**** INFORMATION PROVIDED ****
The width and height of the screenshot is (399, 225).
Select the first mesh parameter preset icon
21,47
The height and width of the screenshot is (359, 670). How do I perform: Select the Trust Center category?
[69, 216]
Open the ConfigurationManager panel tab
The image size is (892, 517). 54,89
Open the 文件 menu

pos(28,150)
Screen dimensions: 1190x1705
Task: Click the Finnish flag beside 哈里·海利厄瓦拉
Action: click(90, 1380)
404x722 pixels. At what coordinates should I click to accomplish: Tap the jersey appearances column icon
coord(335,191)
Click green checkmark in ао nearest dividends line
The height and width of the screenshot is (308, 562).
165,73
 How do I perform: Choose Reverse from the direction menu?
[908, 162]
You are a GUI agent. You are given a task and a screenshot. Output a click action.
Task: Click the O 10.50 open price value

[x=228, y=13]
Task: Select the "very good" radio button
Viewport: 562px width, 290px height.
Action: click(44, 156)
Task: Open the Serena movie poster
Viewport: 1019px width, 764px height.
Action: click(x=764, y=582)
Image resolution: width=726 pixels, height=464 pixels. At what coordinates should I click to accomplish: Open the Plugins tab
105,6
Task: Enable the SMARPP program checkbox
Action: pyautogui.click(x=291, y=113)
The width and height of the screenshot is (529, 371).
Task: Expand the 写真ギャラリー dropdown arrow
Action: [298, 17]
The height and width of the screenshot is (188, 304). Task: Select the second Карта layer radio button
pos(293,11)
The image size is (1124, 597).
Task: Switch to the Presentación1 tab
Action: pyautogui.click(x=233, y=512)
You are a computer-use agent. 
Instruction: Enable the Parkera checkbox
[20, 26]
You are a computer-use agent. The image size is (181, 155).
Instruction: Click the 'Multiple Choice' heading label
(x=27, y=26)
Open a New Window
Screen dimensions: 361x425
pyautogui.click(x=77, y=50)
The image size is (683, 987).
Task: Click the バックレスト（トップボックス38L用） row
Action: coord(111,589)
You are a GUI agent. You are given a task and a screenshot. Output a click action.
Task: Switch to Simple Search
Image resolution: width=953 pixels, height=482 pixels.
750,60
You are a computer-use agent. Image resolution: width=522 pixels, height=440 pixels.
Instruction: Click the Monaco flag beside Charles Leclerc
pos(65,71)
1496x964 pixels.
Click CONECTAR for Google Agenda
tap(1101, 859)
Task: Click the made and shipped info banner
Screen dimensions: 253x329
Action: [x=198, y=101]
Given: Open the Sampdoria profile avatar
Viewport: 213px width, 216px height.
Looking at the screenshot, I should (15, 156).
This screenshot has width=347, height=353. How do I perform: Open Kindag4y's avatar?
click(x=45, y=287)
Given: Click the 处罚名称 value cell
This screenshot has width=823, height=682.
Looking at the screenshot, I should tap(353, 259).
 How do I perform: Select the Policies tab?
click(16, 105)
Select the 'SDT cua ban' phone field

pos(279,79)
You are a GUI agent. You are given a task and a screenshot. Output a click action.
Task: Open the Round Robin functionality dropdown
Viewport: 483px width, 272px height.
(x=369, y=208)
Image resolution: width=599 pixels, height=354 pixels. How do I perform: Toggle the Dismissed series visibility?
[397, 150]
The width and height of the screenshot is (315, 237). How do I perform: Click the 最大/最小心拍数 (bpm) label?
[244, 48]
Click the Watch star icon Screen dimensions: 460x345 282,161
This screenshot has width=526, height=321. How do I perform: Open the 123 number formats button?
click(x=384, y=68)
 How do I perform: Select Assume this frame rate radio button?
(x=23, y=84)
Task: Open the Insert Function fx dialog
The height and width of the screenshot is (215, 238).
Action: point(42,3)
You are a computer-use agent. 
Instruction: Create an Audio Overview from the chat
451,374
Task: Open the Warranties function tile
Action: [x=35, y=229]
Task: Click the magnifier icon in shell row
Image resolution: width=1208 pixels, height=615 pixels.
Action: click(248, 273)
****
**YOUR INSTRUCTIONS:** Once more, print every line of the material exactly.

**PROBLEM SOLUTION:**
The width and height of the screenshot is (399, 225).
Select the first mesh parameter preset icon
21,47
The height and width of the screenshot is (359, 670). How do I perform: Select the Trust Center category?
[69, 216]
Open the ConfigurationManager panel tab
The image size is (892, 517). 54,89
Open the 文件 menu

pos(28,150)
Screen dimensions: 1190x1705
Task: Click the Finnish flag beside 哈里·海利厄瓦拉
Action: click(90, 1380)
404x722 pixels. At what coordinates should I click to accomplish: Tap the jersey appearances column icon
coord(335,191)
Click green checkmark in ао nearest dividends line
The height and width of the screenshot is (308, 562).
165,73
 How do I perform: Choose Reverse from the direction menu?
[908, 162]
You are a GUI agent. You are given a task and a screenshot. Output a click action.
Task: Click the O 10.50 open price value

[x=228, y=13]
Task: Select the "very good" radio button
Viewport: 562px width, 290px height.
Action: click(44, 156)
Task: Open the Serena movie poster
Viewport: 1019px width, 764px height.
Action: click(x=764, y=582)
Image resolution: width=726 pixels, height=464 pixels. At what coordinates should I click to accomplish: Open the Plugins tab
105,6
Task: Enable the SMARPP program checkbox
Action: pyautogui.click(x=291, y=113)
The width and height of the screenshot is (529, 371).
Task: Expand the 写真ギャラリー dropdown arrow
Action: [298, 17]
The height and width of the screenshot is (188, 304). Task: Select the second Карта layer radio button
pos(293,11)
The image size is (1124, 597).
Task: Switch to the Presentación1 tab
Action: pyautogui.click(x=233, y=512)
You are a computer-use agent. 
Instruction: Enable the Parkera checkbox
[20, 26]
You are a computer-use agent. The image size is (181, 155).
Instruction: Click the 'Multiple Choice' heading label
(x=27, y=26)
Open a New Window
Screen dimensions: 361x425
pyautogui.click(x=77, y=50)
The image size is (683, 987).
Task: Click the バックレスト（トップボックス38L用） row
Action: coord(111,589)
You are a GUI agent. You are given a task and a screenshot. Output a click action.
Task: Switch to Simple Search
Image resolution: width=953 pixels, height=482 pixels.
750,60
You are a computer-use agent. Image resolution: width=522 pixels, height=440 pixels.
Instruction: Click the Monaco flag beside Charles Leclerc
pos(65,71)
1496x964 pixels.
Click CONECTAR for Google Agenda
tap(1101, 859)
Task: Click the made and shipped info banner
Screen dimensions: 253x329
Action: [x=198, y=101]
Given: Open the Sampdoria profile avatar
Viewport: 213px width, 216px height.
Looking at the screenshot, I should (15, 156).
This screenshot has width=347, height=353. How do I perform: Open Kindag4y's avatar?
click(x=45, y=287)
Given: Click the 处罚名称 value cell
This screenshot has width=823, height=682.
Looking at the screenshot, I should tap(353, 259).
 How do I perform: Select the Policies tab?
click(16, 105)
Select the 'SDT cua ban' phone field

pos(279,79)
You are a GUI agent. You are given a task and a screenshot. Output a click action.
Task: Open the Round Robin functionality dropdown
Viewport: 483px width, 272px height.
(x=369, y=208)
Image resolution: width=599 pixels, height=354 pixels. How do I perform: Toggle the Dismissed series visibility?
[397, 150]
The width and height of the screenshot is (315, 237). How do I perform: Click the 最大/最小心拍数 (bpm) label?
[244, 48]
Click the Watch star icon Screen dimensions: 460x345 282,161
This screenshot has width=526, height=321. How do I perform: Open the 123 number formats button?
click(x=384, y=68)
 How do I perform: Select Assume this frame rate radio button?
(x=23, y=84)
Task: Open the Insert Function fx dialog
The height and width of the screenshot is (215, 238).
Action: point(42,3)
You are a computer-use agent. 
Instruction: Create an Audio Overview from the chat
451,374
Task: Open the Warranties function tile
Action: [x=35, y=229]
Task: Click the magnifier icon in shell row
Image resolution: width=1208 pixels, height=615 pixels.
Action: click(248, 273)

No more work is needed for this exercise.